DOCUMENT EXCERPT
____
| Title: | Save a 'ggplot2' Plot using '+' Operator |
| Version: | 0.1.2 |
| Description: | Provides ggsnap(), which saves a 'ggplot2' plot to disk in a '+' chain, acting as a thin, chainable wrapper around ggplot2::ggsave(). Can be called multiple times in a chain to save different snapshots. |
| License: | MIT + file LICENSE |
| Imports: | ggplot2 |
| Suggests: | testthat (≥ 3.0.0), png, rlang, glue, spelling |
| Config/testthat/edition: | 3 |
| Encoding: | UTF-8 |
| Config/roxygen2/version: | 8.0.0 |
| Language: | en-US |
| NeedsCompilation: | no |
| Packaged: | 2026-07-07 17:55:06 UTC; Or.Gadish |
| Author: | Or Gadish [aut, cre, cph] |
| Maintainer: | Or Gadish <orgadish@gmail.com> |
| Repository: | CRAN |
| Date/Publication: | 2026-07-16 13:10:02 UTC |
ggsnap: Save a 'ggplot2' Plot using '+' Operator
Description
Provides ggsnap(), which saves a 'ggplot2' plot to disk in a '+' chain, acting as a thin, chainable wrapper around ggplot2::ggsave(). Can be called multiple times in a chain to save different snapshots.
Author(s)
Maintainer: Or Gadish orgadish@gmail.com [copyright holder]
Authors:
Or Gadish orgadish@gmail.com [copyright holder]
Save a ggplot2 plot using the + operator
Description
ggsnap() saves a ggplot2 plot to disk inside a + chain, rather than
requiring a separate ggplot2::ggsave() call. It accepts the same arguments
as ggplot2::ggsave().
The plot is returned invisibly so the chain can continue — meaning
ggsnap() can be used multiple times in a single chain to capture
intermediate states.
ggsave_snap() is an alias provided for discoverability.
Usage
ggsnap(
filename,
width = NA,
height = NA,
units = c("in", "cm", "mm", "px"),
dpi = 300,
...
)
____
WRITTEN PROBLEM A
Answer from the ggsnap package page:
(i) What is the default dpi value shown in the usage of ggsnap()?
(ii) Which alias is provided for discoverability?
(iii) Which package is listed under Imports?
WRITTEN PROBLEM B
How would the paragraph beginning "ggsnap() saves a ggplot2 plot to disk" on the ggsnap package page read as a short list of its main facts?
WRITTEN PROBLEM C
Transcribe the ggsnap package page word for word, starting at "Maintainer: Or Gadish" and ending at "as ggplot2::ggsave().".
The lines that come after this were taken from a separate source.

DATA EXTRACT
____
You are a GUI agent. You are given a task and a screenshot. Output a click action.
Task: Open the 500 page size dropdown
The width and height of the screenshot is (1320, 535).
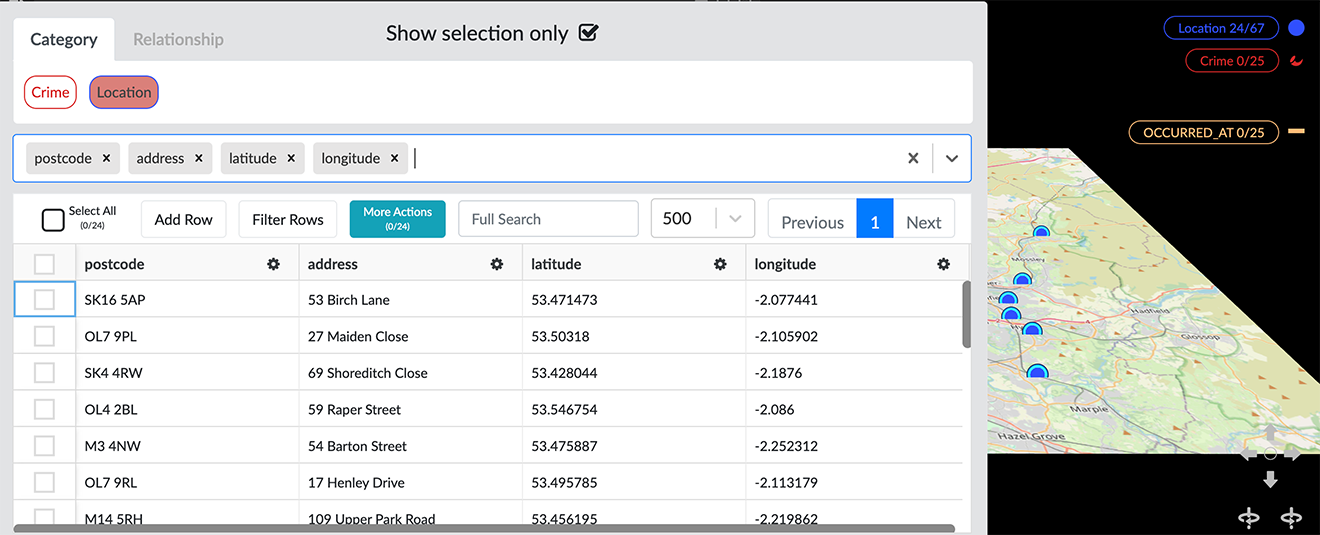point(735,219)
____
FINAL RESULT A
(i) 300
(ii) ggsave_snap()
(iii) ggplot2

FINAL RESULT B
- ggsnap() saves a ggplot2 plot to disk within a + chain.
- It removes the need for a separate ggplot2::ggsave() call.
- It accepts the same arguments as ggplot2::ggsave().

FINAL RESULT C
Maintainer: Or Gadish orgadish@gmail.com [copyright holder]
Authors:
Or Gadish orgadish@gmail.com [copyright holder]
Save a ggplot2 plot using the + operator
Description
ggsnap() saves a ggplot2 plot to disk inside a + chain, rather than
requiring a separate ggplot2::ggsave() call. It accepts the same arguments
as ggplot2::ggsave().